There are four main approaches. Each approach has different assumptions about the causes of mental disorders:

  1. Medical/biological: Looks for genetic, biochemical or physical abnormalities.

  2. Cognitive: Based on assumption that disorders are to do with 'faulty thinking'.

  3. Behavioural: To do with learning responses to our environment and other people.

  4. Psychodynamic: Based on Freud's ideas of unconscious conflicts in the mind.

There are no simple explanations for mental disorders - each approach has something useful to contribute to our understanding. Check the pros and cons of different approaches.

Most mental disorders are due to a combination of biological and social factors - check you know some of the research evidence.

Cultural and gender differences in rates of mental disorders may be due to differences in diagnosis, genetic differences or due to bias in the medical system.

Mental disorders are generally misunderstood. Many sufferers do not come forward for help and continue to suffer needlessly.

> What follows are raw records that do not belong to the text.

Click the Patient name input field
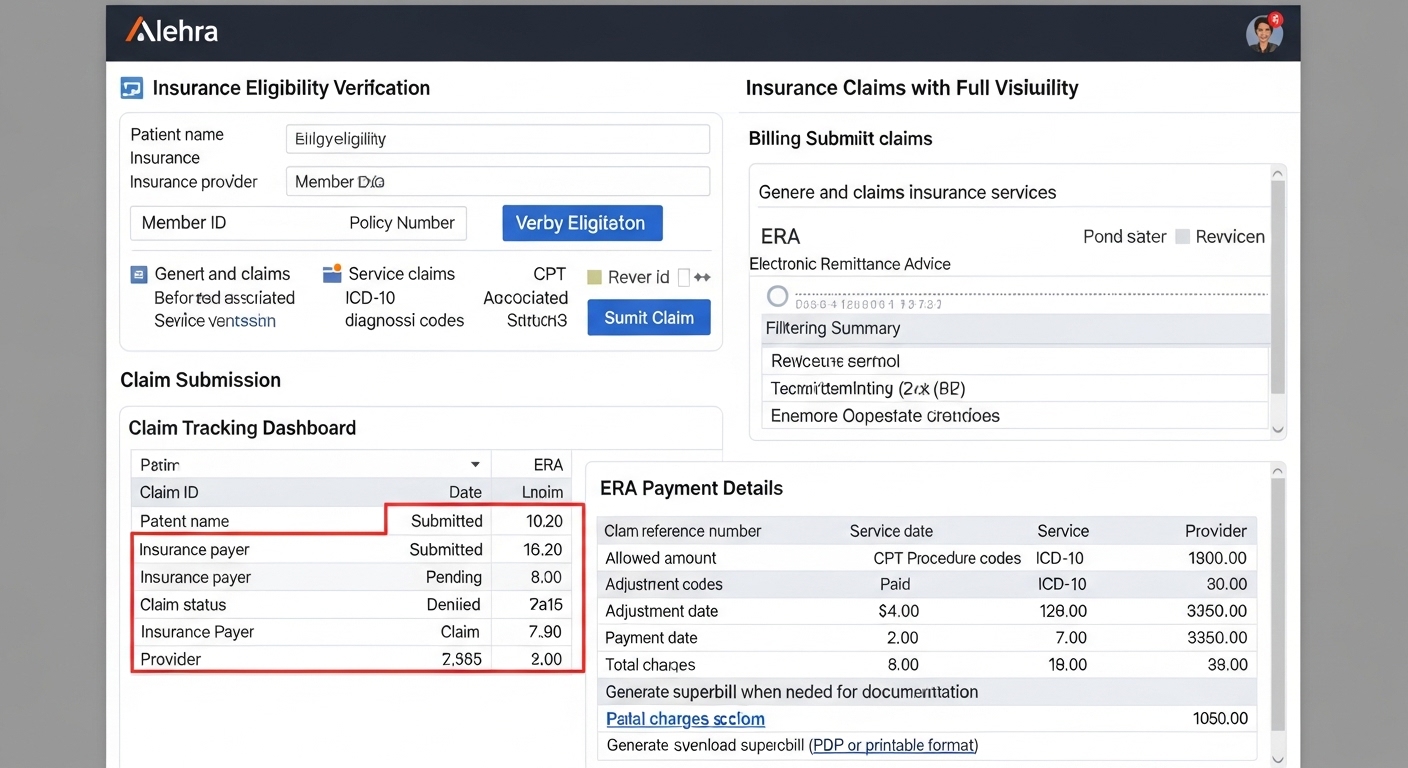Viewport: 1408px width, 768px height. pos(497,139)
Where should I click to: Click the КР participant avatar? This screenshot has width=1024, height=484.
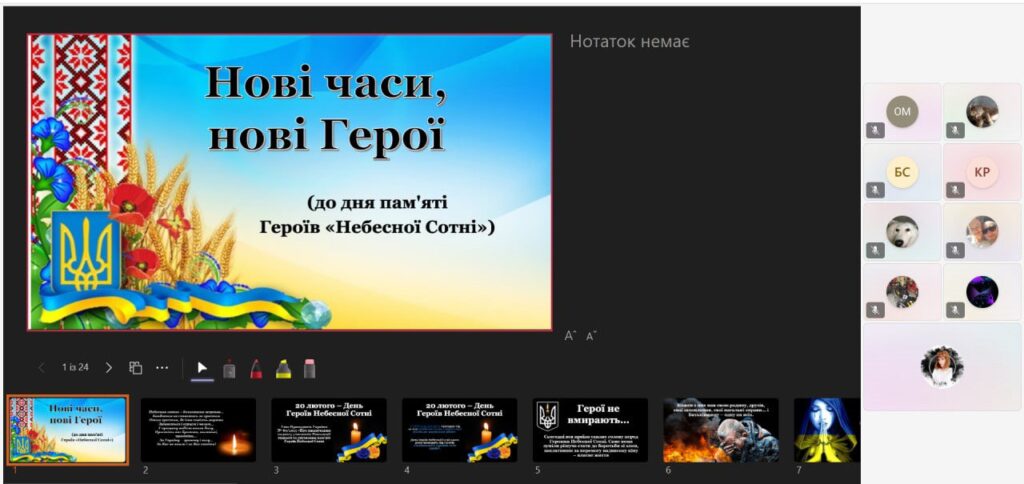point(982,172)
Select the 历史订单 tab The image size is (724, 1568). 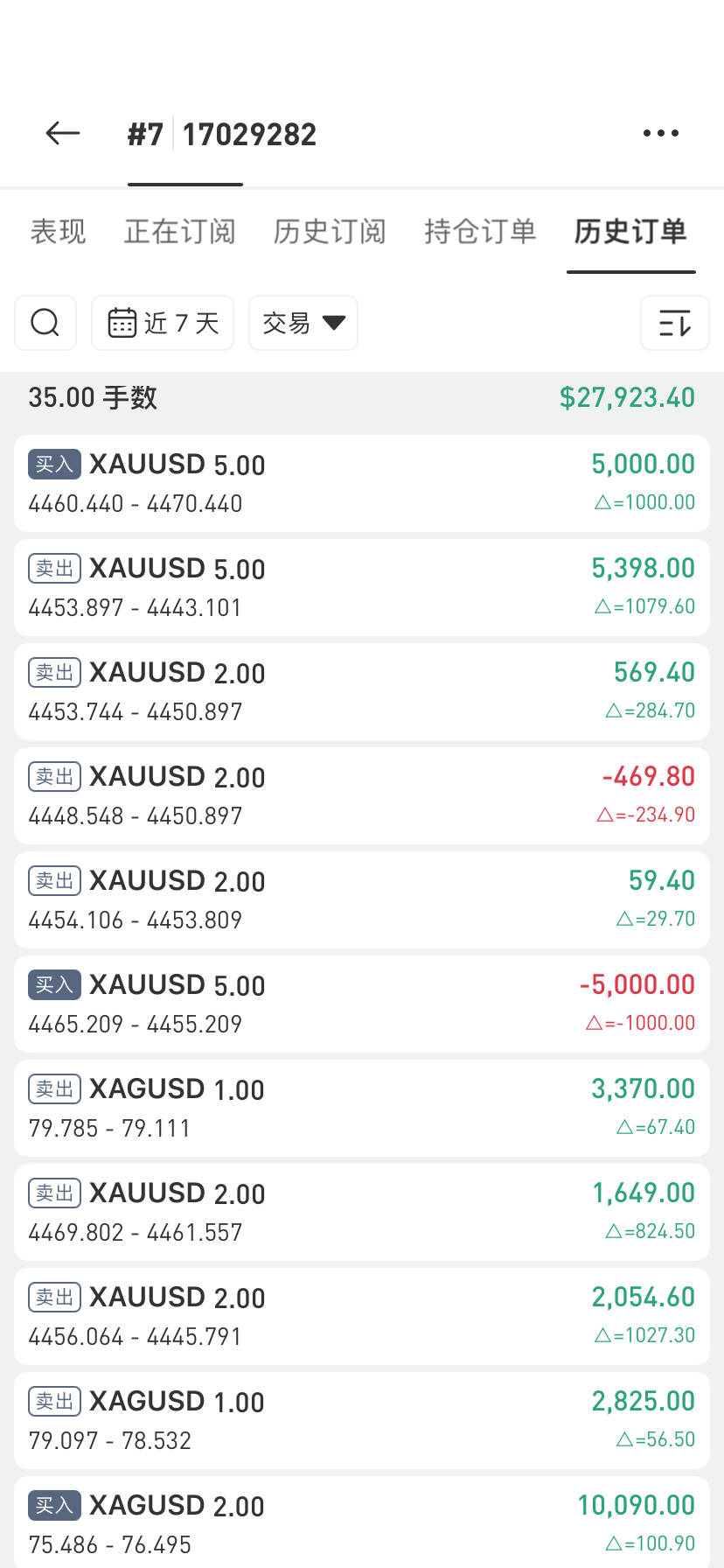click(x=630, y=231)
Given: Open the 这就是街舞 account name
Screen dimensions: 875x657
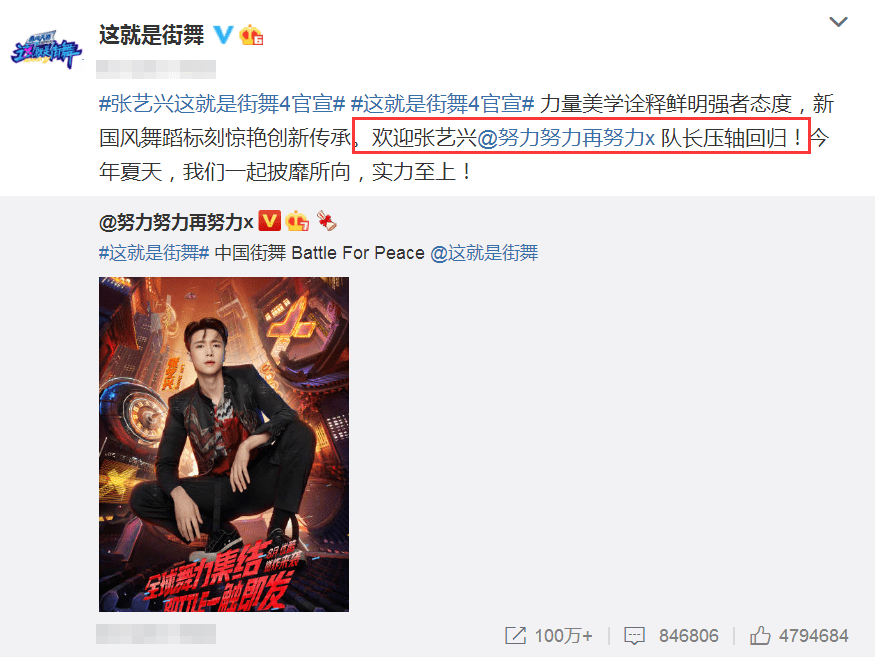Looking at the screenshot, I should click(151, 35).
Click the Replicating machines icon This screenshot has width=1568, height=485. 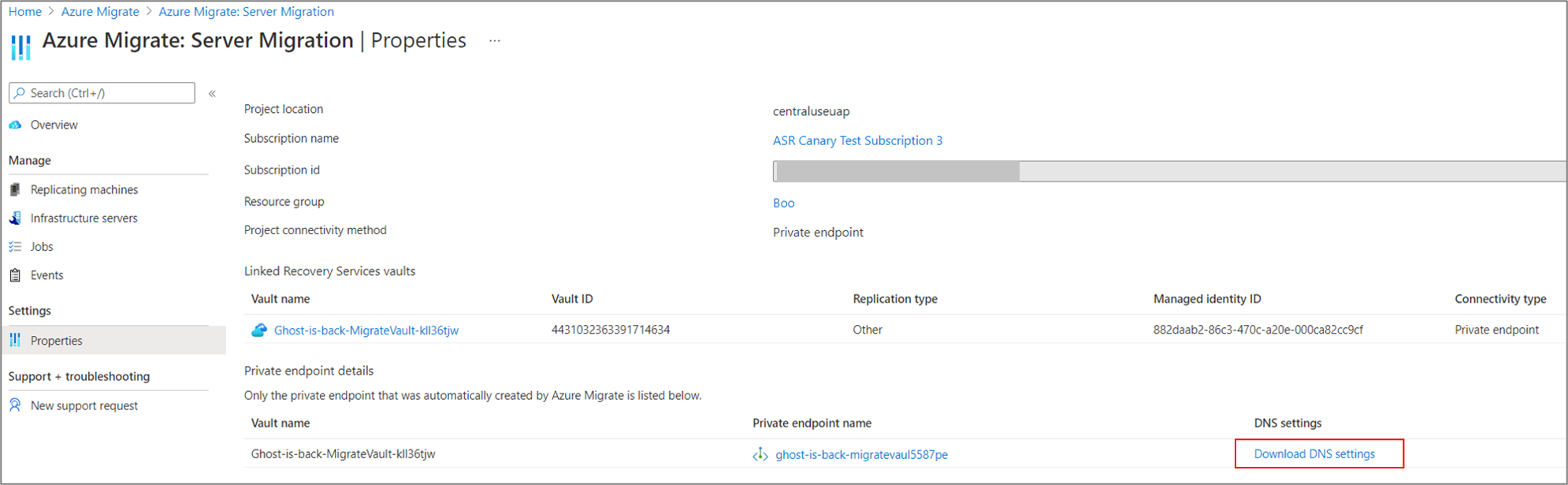(x=15, y=189)
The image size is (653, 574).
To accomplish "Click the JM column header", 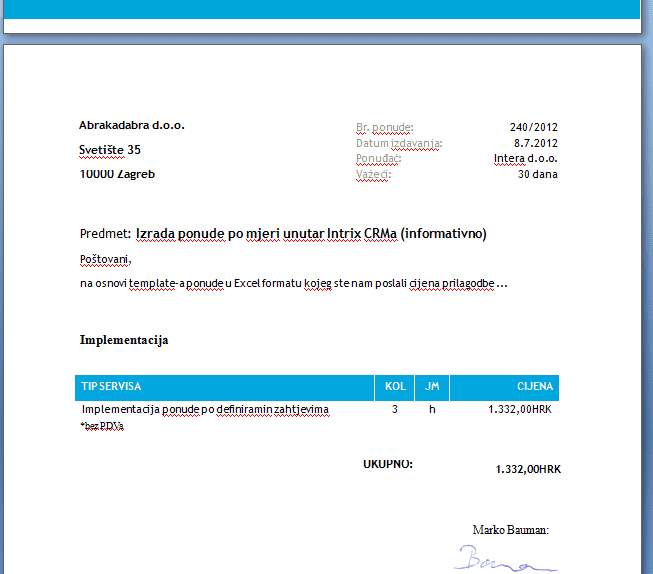I will (432, 387).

Affective disorder A mood disorder in which sustained emotional state changes feelings and behaviour.
Amphetamine psychosis Condition associated with high dose of amphetamine, similar to symptoms of schizophrenia.
Auditory hallucination Hearing internal voices or other sounds.
Cerebral ventricles Fluid-filled cavities in the brain, altered in some people with schizophrenia.
Clinical depression Depression that is sustained and severe.
Concordance rates Degree to which a characteristic is shared.
Delusions False beliefs, in spite of evidence to contrary.
Diathesis-stress model The idea that individuals have different tolerance levels to environmental stress, so that some people develop mental disorders when others do not.
Dopamine A type of neurotransmitter between some of the nerve cells in the brain.
Dopamine hypothesis The idea that schizophrenia may be caused by over-activity in the dopamine system of the brain.
DZ twins - dizygotic twins Non-identical twins, originating from two zygotes (fertilised egg cells).
Hallucinations Sensory perception without normal external stimulus.
Inappropriate affect Inappropriate emotional expression.
MZ twins - monozygotic twins Identical twins, originating from one zygote (fertilised egg cell).
Neuroleptic drugs Drugs which dampen the activity of certain neurotransmitters, for example, dopamine.
Neurotransmitters Chemical messengers acting between nerve cells.
Obsessive-compulsive disorder Anxiety disorder involving intrusive, repetitive and unwanted thoughts (obsessions) and compelling ritualistic, repetitive behaviours (compulsions).
Panic disorder Sudden attacks of severe anxiety, terror and feelings of impending doom.
Paranoid anxiety Fear of hostility or violence from others.
Phobia Excessive, irrational fear of an object or situation.
Post-traumatic stress disorder Disabling anxiety reaction after experiencing severely traumatic event.
Psychotic Out of touch with external reality.
Receptors Specialised parts of nerve cells that are sensitive to neurotransmitter substances.
Schizophrenia Major disorder affecting thoughts, perceptions and behaviour, characterised by hallucinations and delusions.
Seasonal affective disorder (SAD), mood disorder associated with changing day length - particularly, winter depression.
Serotonin A neurotransmitter in the brain linked with mood, especially presence or absence of depression.
Social drift hypothesis Idea that schizophrenia causes someone to lose social status and 'drift' into lower socio-economic groups.
Sociogenic hypothesis Idea that social and environmental stresses can trigger schizophrenia.
Twin studies Examination of twins for common characteristics, likely to be genetic in identical twins.